Well, either way, they still had to actually make it there. It didn’t take long, following the signage towards the Chongtian-Dragonspine Association of Alchemists, Formation Masters, and Explorers, accepting applications apparently, if their advertisements were anything to go off.

The building itself was… impressive, in a pathetic sort of way. She saw it as they stepped out into the small square— really more of a slightly wider street— in front of it; a five story pagoda that must have at one time towered over the rest of the town’s buildings.

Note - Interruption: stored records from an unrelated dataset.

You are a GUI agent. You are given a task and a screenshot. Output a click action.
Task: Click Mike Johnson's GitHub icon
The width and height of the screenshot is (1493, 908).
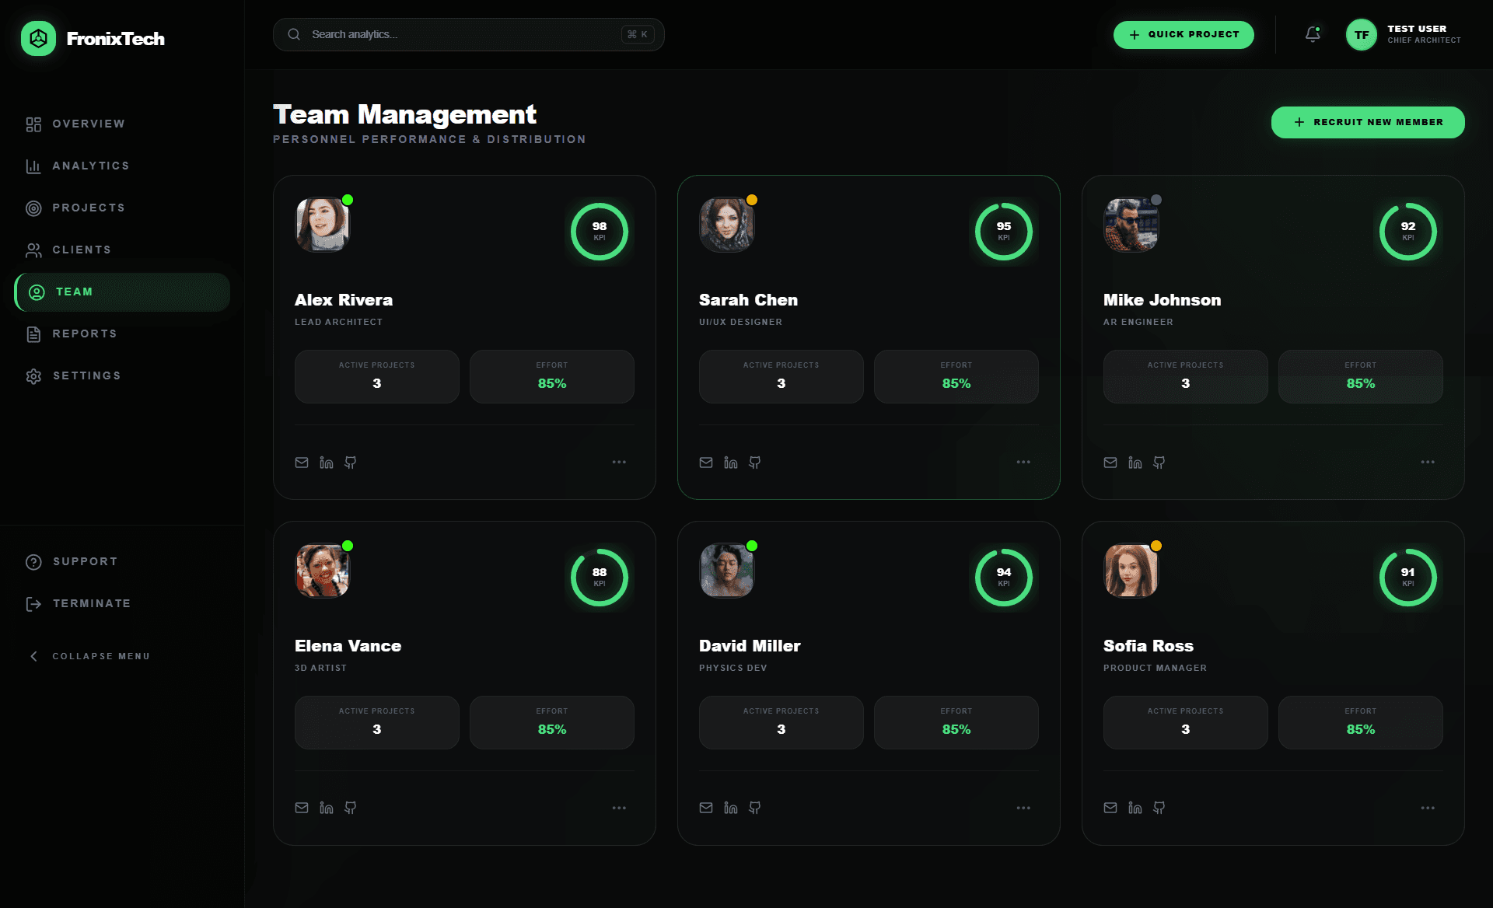pyautogui.click(x=1159, y=463)
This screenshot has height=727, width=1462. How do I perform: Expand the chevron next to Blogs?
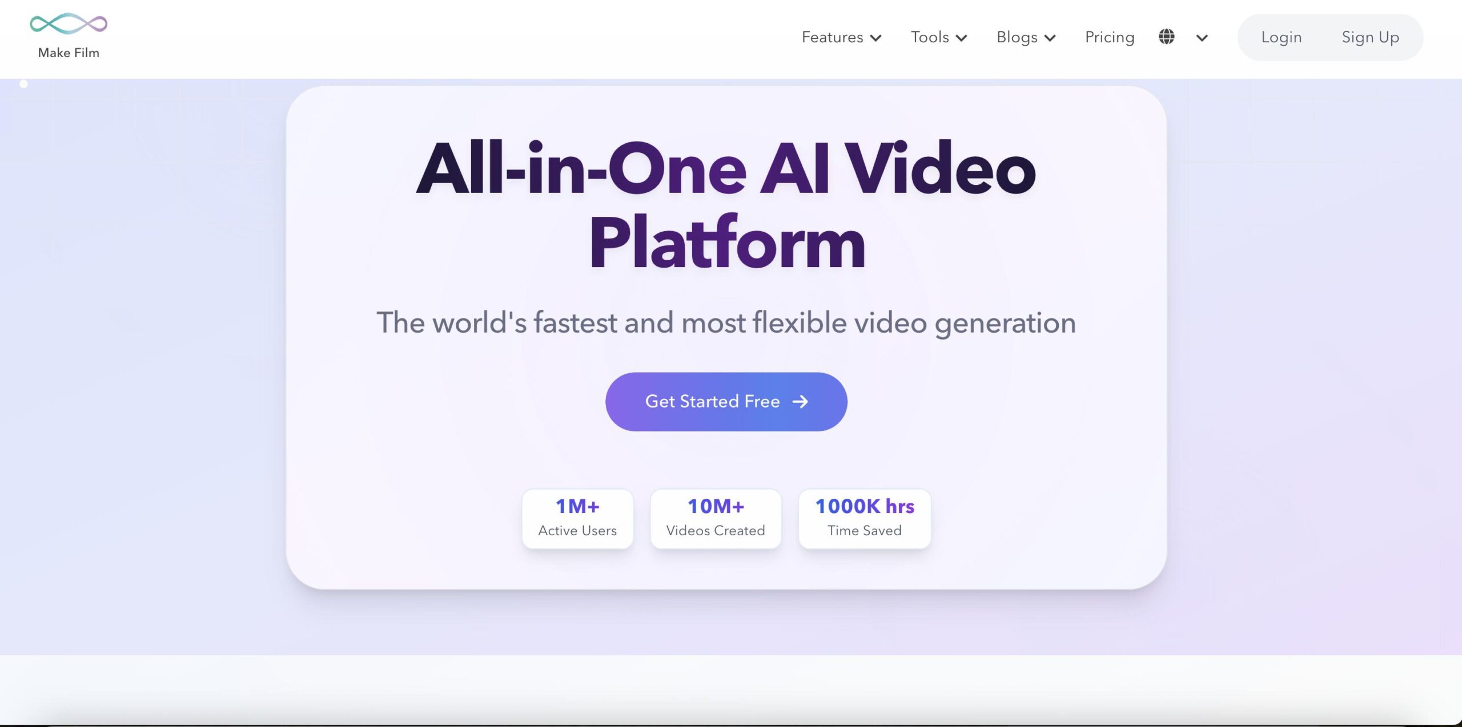click(1050, 38)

Now reduced— not actually changed but rendered all the lesser regardless by the blocky new construction that’d risen around it, changing its backdrop from empty sky to gray concrete.

The mountains still rose behind it all, though. Inescapable and unchangeable; those pillars from heaven to earth outstripping any work of hand or paw.

She spent a moment just taking in the sight, watching and being watched in turn by the various people slipping into and out of the pavilion, before she nodded to Avyr and strode inside.